I just wanted to go back quickly to another thing that gets local people involved that I should have mentioned, which is anti-idling work. We find local people are up for getting involved in that. Recently, we had a group of local people stand near a level crossing, speaking to people there about idling. It is something that people are very aware of.
We have just increased the fines in my borough in Ealing to the maximum that you can increase them to, which is £80. I know that Camden and a couple of other boroughs have done similar. That is the maximum you can do under current legislation, and even with that it is not a massive deterrent and it is also difficult to enforce against. We have to go to people, ask them to switch off their engine, go away, come back again. It is really only the worst offenders who will just refuse to do what they are told.
It is very hard for us to enforce against idling and it is an area that residents want to see action. If we had national changes to idling legislation that made that easier to enforce, I think that would be a great thing for local residents.
Q211 Dr Matthew Offord: That is very helpful. Thank you. Very quickly and finally, the Government have said that they will introduce their own communications campaign but it will focus on domestic combustion and air quality. Do you think that they are the right areas for the Government to be focusing upon or should it be expanded?
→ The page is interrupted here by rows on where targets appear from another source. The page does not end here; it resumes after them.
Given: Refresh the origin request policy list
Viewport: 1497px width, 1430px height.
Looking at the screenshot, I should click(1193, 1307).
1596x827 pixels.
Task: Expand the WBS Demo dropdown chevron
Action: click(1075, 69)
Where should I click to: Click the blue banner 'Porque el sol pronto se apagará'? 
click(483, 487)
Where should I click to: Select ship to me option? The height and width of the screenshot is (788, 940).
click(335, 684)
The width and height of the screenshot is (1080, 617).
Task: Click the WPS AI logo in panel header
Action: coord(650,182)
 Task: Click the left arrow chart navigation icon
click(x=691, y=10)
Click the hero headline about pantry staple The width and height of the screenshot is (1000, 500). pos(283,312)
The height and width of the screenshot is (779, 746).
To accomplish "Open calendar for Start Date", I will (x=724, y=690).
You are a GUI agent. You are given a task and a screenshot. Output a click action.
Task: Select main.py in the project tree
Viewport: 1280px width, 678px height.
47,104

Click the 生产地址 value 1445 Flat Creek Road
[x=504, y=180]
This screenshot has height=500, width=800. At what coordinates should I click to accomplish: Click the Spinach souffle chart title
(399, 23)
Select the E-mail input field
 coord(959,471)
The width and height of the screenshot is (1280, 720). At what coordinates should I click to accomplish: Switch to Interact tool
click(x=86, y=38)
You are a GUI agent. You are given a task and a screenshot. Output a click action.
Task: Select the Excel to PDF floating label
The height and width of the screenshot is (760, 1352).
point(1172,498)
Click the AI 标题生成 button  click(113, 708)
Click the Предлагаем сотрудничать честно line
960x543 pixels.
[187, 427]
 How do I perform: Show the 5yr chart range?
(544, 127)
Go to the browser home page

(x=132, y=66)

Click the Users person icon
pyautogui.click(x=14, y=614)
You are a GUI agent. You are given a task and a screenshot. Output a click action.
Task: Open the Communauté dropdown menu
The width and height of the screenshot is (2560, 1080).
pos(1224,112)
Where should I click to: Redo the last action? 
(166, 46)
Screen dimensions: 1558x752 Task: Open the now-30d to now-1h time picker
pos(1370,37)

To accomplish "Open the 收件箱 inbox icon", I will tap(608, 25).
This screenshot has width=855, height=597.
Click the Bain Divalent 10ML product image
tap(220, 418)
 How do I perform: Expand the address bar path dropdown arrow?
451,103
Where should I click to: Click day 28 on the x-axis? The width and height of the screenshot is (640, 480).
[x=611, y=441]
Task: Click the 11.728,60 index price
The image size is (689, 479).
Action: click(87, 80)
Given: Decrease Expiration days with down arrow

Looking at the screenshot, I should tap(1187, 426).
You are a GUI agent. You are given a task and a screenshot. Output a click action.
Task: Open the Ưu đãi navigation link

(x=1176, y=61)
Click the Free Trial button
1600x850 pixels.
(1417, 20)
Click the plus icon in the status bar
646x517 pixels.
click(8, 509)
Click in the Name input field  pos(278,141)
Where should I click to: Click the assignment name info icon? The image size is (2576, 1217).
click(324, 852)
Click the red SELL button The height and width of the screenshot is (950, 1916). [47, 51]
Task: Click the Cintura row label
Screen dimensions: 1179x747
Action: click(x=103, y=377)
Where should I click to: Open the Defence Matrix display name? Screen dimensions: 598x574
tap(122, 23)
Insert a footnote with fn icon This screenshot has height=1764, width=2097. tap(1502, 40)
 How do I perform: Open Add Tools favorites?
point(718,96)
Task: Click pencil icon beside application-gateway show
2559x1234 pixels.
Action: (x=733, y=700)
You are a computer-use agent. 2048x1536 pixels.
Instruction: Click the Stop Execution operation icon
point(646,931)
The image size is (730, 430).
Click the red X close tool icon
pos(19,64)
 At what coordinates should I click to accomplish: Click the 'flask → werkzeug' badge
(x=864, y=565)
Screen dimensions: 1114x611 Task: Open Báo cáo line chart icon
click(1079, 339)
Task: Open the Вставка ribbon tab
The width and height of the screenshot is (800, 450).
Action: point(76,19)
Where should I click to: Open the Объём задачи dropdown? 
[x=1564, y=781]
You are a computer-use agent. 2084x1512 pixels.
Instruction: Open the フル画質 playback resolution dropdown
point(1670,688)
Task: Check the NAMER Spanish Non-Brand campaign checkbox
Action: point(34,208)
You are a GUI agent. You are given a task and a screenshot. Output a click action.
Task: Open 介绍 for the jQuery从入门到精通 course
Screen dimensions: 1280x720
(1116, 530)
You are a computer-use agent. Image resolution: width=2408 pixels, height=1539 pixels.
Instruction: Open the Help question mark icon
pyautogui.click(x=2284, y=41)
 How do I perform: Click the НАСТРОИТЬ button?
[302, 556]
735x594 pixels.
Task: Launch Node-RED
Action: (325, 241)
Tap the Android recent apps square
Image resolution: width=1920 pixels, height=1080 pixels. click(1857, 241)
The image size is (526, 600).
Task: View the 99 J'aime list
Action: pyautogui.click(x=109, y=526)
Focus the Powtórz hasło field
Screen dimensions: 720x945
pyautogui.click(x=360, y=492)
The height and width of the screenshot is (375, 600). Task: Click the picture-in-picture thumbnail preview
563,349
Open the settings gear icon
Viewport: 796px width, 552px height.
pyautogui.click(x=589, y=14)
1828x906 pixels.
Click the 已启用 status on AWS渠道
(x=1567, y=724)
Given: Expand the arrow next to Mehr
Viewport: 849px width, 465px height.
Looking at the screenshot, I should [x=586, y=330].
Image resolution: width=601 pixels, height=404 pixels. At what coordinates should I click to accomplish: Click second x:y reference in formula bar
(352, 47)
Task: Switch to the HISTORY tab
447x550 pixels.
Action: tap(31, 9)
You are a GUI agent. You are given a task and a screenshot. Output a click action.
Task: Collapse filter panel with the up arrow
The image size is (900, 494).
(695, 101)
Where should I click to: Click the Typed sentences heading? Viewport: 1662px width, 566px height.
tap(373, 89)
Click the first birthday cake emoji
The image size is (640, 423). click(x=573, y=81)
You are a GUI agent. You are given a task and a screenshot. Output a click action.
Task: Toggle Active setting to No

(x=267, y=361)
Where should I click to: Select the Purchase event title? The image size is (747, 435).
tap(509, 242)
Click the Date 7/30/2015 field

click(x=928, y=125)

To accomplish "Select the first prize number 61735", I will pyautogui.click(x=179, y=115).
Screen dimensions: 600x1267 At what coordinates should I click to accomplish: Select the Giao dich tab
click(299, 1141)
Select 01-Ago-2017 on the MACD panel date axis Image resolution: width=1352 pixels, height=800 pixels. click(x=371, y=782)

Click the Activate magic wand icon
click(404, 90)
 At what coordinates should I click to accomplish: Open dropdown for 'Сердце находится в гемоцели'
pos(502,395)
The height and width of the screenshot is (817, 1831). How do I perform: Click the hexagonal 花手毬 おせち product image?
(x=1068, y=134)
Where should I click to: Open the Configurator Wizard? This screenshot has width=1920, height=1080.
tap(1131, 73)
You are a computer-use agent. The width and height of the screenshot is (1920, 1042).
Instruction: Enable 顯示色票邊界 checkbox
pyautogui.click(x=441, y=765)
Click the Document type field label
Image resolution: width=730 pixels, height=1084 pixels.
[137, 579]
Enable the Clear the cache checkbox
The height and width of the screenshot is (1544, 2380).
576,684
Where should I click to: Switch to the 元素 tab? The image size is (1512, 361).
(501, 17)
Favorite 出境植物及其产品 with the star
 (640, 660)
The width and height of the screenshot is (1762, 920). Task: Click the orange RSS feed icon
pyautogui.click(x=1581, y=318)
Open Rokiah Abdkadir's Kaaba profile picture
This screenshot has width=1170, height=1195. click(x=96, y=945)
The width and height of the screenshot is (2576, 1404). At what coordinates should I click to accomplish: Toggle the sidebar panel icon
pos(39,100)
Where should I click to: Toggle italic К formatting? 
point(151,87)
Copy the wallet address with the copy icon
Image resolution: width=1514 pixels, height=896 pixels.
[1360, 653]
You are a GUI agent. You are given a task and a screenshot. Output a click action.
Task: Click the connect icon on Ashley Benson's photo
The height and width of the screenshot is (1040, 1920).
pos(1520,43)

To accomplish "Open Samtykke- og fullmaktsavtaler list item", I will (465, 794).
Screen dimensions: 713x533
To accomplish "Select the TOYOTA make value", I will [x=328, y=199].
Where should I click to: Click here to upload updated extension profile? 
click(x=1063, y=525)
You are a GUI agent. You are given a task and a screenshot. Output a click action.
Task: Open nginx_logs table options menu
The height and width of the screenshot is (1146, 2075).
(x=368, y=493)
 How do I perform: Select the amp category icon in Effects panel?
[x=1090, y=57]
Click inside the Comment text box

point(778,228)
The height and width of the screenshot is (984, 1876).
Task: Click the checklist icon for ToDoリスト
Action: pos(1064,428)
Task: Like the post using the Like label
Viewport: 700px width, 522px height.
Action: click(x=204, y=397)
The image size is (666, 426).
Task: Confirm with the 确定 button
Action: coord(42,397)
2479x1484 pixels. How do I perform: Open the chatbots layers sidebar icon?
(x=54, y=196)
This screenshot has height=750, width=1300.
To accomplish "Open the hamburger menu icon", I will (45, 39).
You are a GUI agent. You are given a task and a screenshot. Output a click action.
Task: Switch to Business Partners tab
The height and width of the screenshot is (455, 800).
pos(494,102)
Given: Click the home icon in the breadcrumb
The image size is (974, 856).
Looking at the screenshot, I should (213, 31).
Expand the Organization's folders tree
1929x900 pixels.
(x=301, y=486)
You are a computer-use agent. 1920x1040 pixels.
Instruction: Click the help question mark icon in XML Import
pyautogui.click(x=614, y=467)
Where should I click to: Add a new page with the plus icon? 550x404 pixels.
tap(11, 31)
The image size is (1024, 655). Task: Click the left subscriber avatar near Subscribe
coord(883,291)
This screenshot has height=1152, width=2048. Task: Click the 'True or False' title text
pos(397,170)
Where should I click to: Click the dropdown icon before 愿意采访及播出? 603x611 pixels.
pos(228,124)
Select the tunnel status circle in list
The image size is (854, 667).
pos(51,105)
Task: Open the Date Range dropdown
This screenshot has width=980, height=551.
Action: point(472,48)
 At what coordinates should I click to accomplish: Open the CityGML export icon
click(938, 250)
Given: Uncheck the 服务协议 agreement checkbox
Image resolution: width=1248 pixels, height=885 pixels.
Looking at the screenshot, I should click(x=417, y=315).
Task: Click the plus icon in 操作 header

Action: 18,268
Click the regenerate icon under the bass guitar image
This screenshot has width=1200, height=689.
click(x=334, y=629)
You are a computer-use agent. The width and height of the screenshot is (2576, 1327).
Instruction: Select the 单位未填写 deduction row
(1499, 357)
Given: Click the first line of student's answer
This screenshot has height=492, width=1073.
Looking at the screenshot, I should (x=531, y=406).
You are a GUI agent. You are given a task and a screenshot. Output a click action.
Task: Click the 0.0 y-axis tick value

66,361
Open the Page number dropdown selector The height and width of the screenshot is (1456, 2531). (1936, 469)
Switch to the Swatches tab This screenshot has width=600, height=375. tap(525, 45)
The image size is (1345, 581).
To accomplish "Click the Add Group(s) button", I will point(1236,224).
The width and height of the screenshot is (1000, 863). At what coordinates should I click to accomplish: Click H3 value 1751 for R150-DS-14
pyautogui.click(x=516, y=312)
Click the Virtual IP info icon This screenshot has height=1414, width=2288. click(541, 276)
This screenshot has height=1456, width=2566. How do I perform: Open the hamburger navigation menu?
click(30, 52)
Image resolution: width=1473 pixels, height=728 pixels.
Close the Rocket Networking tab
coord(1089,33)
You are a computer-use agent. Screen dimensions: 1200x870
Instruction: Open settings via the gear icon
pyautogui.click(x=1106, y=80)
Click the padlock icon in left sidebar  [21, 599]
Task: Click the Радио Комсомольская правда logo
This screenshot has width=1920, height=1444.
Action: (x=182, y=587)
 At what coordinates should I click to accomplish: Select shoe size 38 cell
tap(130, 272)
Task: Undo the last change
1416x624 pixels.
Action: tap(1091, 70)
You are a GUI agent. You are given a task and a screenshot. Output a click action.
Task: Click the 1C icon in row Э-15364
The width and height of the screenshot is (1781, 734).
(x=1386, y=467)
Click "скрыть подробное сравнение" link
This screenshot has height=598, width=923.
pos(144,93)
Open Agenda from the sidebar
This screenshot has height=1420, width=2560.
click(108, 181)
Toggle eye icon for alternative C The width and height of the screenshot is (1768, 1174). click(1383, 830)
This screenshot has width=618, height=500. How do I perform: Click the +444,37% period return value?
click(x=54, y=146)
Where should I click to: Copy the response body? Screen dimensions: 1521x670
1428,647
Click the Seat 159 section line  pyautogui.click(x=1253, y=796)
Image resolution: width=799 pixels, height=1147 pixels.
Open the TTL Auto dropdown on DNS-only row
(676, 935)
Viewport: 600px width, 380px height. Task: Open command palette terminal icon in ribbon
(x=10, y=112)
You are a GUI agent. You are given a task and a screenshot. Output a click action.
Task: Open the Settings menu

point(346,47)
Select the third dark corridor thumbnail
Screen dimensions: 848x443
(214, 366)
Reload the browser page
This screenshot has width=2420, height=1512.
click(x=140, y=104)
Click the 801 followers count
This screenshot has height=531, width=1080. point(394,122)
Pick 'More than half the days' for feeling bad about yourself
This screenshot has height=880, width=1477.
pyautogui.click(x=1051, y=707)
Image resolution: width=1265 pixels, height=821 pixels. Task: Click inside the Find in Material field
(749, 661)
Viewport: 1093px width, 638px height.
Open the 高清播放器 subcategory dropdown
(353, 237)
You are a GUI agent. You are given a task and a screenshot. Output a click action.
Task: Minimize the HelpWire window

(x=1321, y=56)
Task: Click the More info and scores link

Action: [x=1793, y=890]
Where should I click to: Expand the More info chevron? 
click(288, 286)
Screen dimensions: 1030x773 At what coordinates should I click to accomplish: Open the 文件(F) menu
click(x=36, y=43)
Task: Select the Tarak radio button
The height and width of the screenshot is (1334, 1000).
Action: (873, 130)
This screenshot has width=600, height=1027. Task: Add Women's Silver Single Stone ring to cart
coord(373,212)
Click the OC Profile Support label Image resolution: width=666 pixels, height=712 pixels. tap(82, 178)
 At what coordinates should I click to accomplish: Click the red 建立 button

Councillor Schwier: I think it should be expanded. Comms will be very important. Domestic is a good idea but I think air pollution is a bigger subject than that. As central Government, you have the opportunity to be able to help get that message across, and it should be all-encompassing as well. By doing that, better comms about it will help that behaviour change and that is what we are all trying to achieve in air quality at whatever level of local government.
Councillor Costigan: We mentioned at the start that for London in particular it is road traffic that is the big contributor to the dirty air that we are breathing. If we are to ignore that in any communications campaign, we are losing the battle before we have even started. We have to be up front with people about that so that they understand that the damage that is being done to people’s lungs, and all our organs in fact, from this level of pollution is something that we need to address and think about. We need to be honest with people about it. I think that needs to be included and the broader range of impacts on air pollution.
Councillor Rodwell: If you take the fact that what we are talking about kills roughly 30,000-plus people a year, I go back to “clunk click”. We should be looking at it in that way. That is a lot of people dying prematurely through something that we can do something about. I think that it is the responsibility of us all to do that. While it is good that they are saying it in these areas, I do agree with colleagues that it should be much wider. It should be looking at nudge change. We are not trying to do this to make money. We are doing this to save lives and give people better life outcomes as well while they want to be around. Whether it is in the rural countryside or whether it is in cities, we should have the right to have good, clean air.
Chair: Thank you very much. That brings us to an end for our panel today. I would like to thank our witnesses, Councillor Deirdre Costigan, Councillor Darren Rodwell, Councillor Peter Schwier and, in her absence, Councillor Sarah Warren. I think that her team are in the gallery so perhaps they could pass on to her our thanks for contributing and our regrets that technology has let us down. Thank you very much.